LONDON — Credit Suisse said on Wednesday that it would raise $4 billion in new capital through a share sale and retain full ownership of its Swiss universal bank as the company continues restructuring.
Analysts had expected the additional capital raising after the lender seemed to sour on plans for a partial initial public offering of its Swiss unit in recent months. A special meeting to approve the latest capital increase is set for May 18.
After joining the bank in 2015, Tidjane Thiam, the Credit Suisse chief executive, announced plans to raise $6.3 billion in new capital and reduce its costs by billions of dollars by the end of 2018. The company said at the time that it might need to raise as much as 11 billion Swiss francs, or about $11.1 billion, to complete its restructuring.
Mr. Thiam is shifting the lender’s business model away from riskier, capital-intensive trading and banking. The bank, which has large operations in New York and London, has shrunk its investment bank and is placing greater emphasis on its wealth-management business, particularly in Asia and other emerging markets.
In February, the bank announced it would cut more than 5,500 jobs by the end of this year to further reduce costs and improve its prospects.
“This capital raise will allow us to continue to invest in growth at highly attractive returns; to strengthen balance sheet resilience for our clients and other stakeholders; and to afford the costs associated with our ongoing restructuring plans,” Mr. Thiam said in a news release on Wednesday.
The fund-raising comes as the bank faces pressure from investors over pay. The company suffered its second consecutive annual loss in 2016, but its bonus pool rose 6 percent.
The lender also agreed in December to pay $5.3 billion to settle an investigation by the United States authorities into the packaging and sale of mortgages before the 2008 global financial crisis.
In hopes of stemming shareholder discontent, Credit Suisse said this month that Mr. Thiam and its top executives would voluntarily reduce their bonuses 40 percent and that the company’s directors would not increase their compensation this year. Compensation is expected to be a sore spot for some investors at the company’s annual meeting on Friday.
In the first quarter, the bank showed progress in its turnaround after it returned to a profit, driven by a strong performance in its wealth-management business and an upswing in fixed income trading in its global markets business.

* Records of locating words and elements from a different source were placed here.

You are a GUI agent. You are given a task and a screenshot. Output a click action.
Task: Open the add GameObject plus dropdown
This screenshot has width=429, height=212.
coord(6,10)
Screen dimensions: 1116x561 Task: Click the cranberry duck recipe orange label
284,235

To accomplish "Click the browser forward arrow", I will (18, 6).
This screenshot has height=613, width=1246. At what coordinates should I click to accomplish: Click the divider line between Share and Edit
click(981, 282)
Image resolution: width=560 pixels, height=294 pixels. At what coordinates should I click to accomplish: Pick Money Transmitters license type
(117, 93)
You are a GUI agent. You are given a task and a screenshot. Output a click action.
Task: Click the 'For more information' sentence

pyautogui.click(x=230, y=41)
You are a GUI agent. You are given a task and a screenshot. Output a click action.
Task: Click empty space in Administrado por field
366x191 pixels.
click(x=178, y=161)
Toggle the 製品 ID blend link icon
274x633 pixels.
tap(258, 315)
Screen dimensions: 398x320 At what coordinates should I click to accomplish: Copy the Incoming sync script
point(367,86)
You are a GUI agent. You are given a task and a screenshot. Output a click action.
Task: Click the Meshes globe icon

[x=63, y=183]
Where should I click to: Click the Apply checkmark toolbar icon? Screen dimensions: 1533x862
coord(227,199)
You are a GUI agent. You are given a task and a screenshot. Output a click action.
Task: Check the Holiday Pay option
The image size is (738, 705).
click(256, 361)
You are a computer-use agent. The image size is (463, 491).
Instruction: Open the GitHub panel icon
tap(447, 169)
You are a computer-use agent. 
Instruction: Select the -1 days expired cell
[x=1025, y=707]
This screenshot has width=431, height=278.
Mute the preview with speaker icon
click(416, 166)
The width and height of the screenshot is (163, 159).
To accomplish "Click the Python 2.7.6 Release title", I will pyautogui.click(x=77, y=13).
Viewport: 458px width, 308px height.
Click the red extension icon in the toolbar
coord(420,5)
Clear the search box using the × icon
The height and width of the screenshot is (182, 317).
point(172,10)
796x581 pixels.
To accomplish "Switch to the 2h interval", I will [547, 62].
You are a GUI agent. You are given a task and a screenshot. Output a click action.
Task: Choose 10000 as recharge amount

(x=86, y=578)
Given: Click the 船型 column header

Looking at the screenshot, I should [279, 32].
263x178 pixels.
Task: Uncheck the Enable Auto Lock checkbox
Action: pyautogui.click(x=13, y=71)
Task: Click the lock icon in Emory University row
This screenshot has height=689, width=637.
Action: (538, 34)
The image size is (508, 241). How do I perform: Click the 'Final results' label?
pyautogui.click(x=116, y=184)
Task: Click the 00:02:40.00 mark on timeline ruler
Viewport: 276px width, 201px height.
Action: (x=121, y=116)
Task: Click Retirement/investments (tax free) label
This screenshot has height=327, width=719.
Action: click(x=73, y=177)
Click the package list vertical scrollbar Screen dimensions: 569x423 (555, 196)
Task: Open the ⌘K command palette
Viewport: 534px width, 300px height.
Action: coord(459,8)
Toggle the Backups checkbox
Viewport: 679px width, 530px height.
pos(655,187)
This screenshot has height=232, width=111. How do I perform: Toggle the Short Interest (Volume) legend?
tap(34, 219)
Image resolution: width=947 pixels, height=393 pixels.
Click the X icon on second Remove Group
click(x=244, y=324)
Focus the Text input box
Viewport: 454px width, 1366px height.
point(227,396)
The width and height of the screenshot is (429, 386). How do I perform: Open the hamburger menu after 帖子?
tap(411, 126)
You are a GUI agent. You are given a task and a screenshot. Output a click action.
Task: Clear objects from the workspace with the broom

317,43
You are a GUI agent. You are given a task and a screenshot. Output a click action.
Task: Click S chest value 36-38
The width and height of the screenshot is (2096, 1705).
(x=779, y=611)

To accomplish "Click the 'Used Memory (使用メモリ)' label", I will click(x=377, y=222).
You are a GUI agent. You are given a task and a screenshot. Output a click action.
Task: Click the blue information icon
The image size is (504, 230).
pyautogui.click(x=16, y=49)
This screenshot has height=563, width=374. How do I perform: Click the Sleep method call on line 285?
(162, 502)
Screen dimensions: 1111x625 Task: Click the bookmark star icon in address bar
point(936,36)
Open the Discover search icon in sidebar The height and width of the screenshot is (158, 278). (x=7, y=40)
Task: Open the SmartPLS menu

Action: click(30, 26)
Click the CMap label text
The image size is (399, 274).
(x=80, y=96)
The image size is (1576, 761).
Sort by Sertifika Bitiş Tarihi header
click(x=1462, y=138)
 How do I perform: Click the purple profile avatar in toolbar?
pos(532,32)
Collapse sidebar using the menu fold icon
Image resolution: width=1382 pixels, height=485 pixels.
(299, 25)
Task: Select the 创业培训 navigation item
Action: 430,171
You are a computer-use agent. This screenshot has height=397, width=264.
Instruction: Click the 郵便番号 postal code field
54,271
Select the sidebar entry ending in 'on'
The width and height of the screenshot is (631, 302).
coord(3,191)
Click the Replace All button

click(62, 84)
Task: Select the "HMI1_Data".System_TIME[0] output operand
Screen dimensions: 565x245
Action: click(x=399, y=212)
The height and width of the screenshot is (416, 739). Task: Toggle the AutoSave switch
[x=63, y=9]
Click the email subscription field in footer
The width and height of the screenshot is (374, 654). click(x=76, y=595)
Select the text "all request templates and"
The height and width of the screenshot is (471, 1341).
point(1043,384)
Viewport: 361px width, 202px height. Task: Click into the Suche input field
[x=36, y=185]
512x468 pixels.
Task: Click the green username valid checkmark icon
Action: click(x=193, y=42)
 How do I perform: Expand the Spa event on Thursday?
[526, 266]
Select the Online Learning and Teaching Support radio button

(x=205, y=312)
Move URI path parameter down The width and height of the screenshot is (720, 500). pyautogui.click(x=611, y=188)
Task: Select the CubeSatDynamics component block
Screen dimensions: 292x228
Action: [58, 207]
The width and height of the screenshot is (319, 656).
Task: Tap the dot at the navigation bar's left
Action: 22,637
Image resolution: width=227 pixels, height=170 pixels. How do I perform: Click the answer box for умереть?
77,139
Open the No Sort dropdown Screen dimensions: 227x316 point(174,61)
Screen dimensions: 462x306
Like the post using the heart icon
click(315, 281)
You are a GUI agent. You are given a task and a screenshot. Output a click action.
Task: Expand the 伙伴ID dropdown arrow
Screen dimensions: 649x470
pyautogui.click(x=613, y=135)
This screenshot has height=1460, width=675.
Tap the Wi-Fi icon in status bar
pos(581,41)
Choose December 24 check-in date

The improvement in trading of bonds and other fixed-income trading continued a trend seen in the first quarter among many of its American banking rivals.
Credit Suisse reported a profit of 596 million francs in the first quarter, compared with a loss of 302 million francs in the same period a year earlier.
Revenue rose 19 percent to 5.5 billion francs in the quarter.
The bank also said on Wednesday that it anticipated closing its strategic resolution unit — a collection of businesses and assets that it considers noncore going forward — by the end of next year.